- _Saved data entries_
==============================

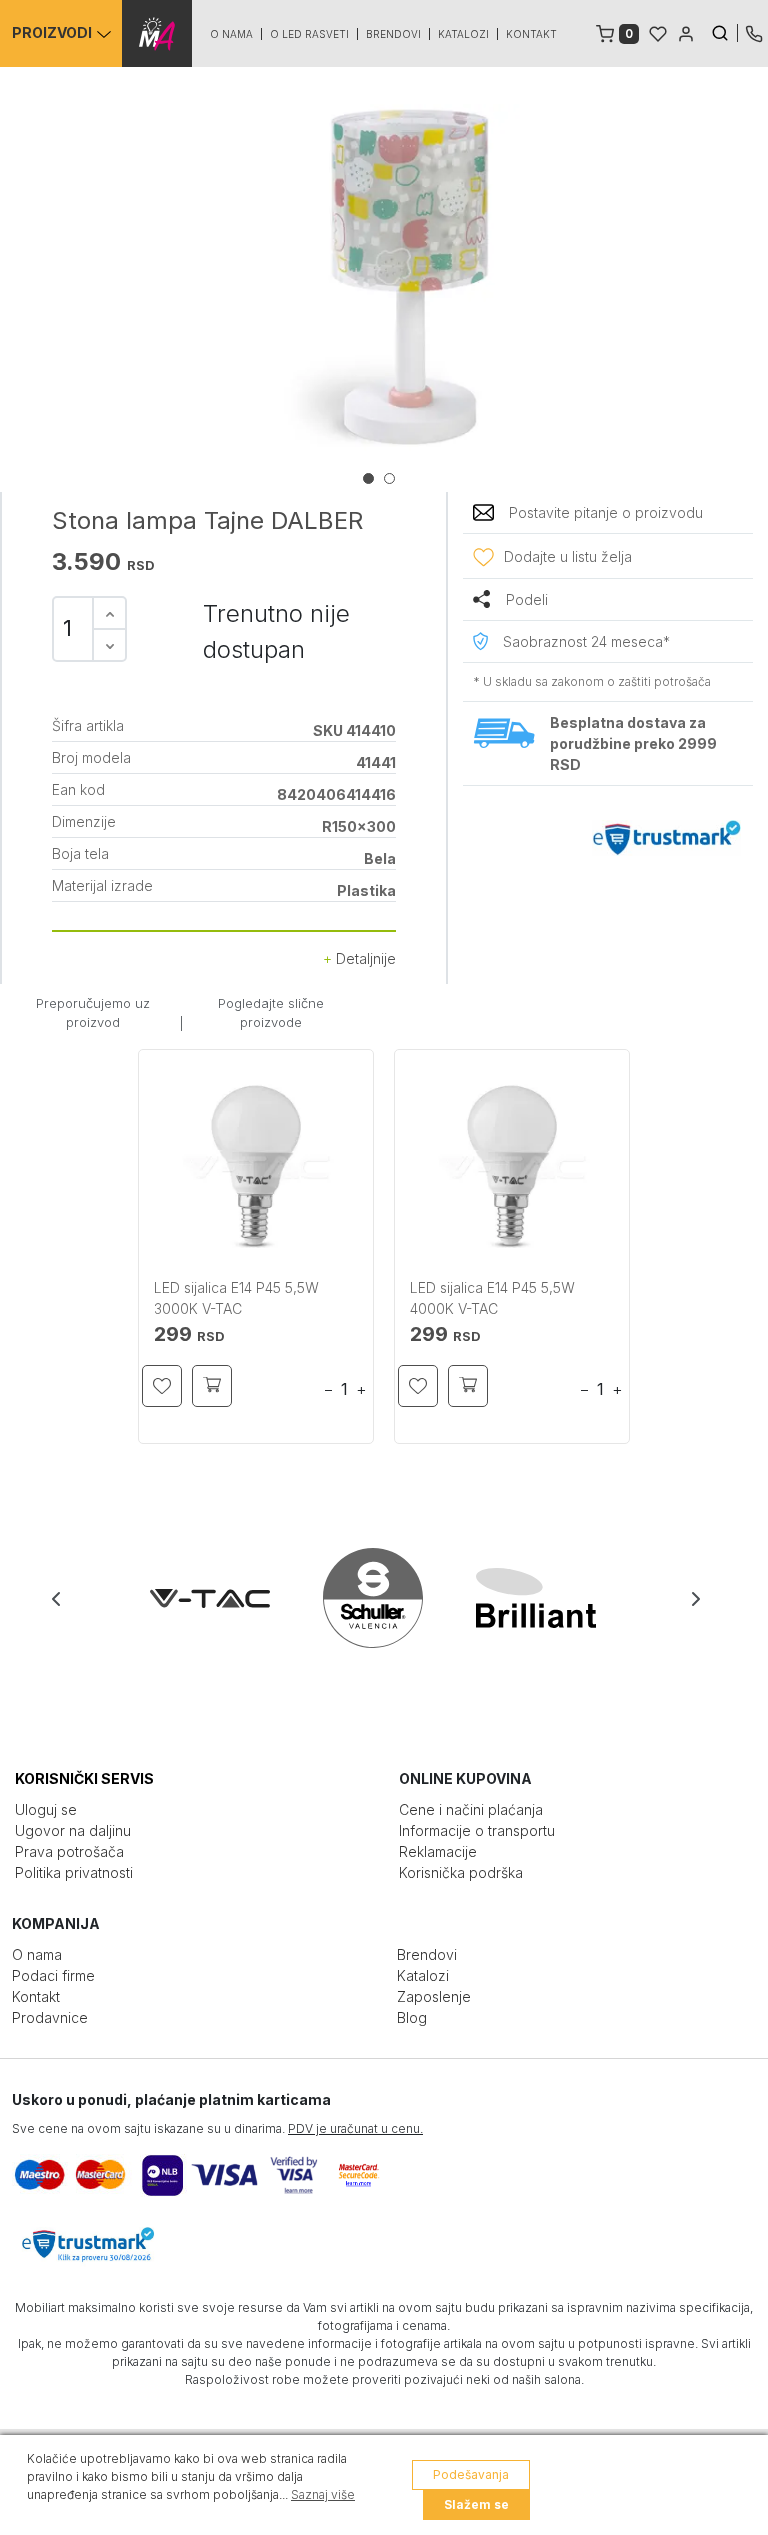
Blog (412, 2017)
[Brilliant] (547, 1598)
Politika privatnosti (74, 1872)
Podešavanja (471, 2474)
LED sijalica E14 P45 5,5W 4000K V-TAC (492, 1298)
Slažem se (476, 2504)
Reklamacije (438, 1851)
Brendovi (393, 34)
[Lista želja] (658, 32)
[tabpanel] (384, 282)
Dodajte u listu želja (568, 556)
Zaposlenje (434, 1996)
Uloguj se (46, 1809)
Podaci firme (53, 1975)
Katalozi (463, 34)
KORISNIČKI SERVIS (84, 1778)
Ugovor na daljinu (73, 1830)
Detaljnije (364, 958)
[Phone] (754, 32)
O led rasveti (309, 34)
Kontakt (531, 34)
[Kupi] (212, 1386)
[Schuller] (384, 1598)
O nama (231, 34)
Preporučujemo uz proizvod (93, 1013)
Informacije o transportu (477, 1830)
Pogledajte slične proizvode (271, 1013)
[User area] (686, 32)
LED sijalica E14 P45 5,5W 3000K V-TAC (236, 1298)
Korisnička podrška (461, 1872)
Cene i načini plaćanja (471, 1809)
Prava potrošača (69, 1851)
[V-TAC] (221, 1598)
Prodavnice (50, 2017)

==============================

- _Exercise_
When you copy the entries above, reproduce each line exactly and leave out any pictures.

- _Solved problem_
Blog (412, 2017)
[Brilliant] (547, 1598)
Politika privatnosti (74, 1872)
Podešavanja (471, 2474)
LED sijalica E14 P45 5,5W 4000K V-TAC (492, 1298)
Slažem se (476, 2504)
Reklamacije (438, 1851)
Brendovi (393, 34)
[Lista želja] (658, 32)
[tabpanel] (384, 282)
Dodajte u listu želja (568, 556)
Zaposlenje (434, 1996)
Uloguj se (46, 1809)
Podaci firme (53, 1975)
Katalozi (463, 34)
KORISNIČKI SERVIS (84, 1778)
Ugovor na daljinu (73, 1830)
Detaljnije (364, 958)
[Phone] (754, 32)
O led rasveti (309, 34)
Kontakt (531, 34)
[Kupi] (212, 1386)
[Schuller] (384, 1598)
O nama (231, 34)
Preporučujemo uz proizvod (93, 1013)
Informacije o transportu (477, 1830)
Pogledajte slične proizvode (271, 1013)
[User area] (686, 32)
LED sijalica E14 P45 5,5W 3000K V-TAC (236, 1298)
Korisnička podrška (461, 1872)
Cene i načini plaćanja (471, 1809)
Prava potrošača (69, 1851)
[V-TAC] (221, 1598)
Prodavnice (50, 2017)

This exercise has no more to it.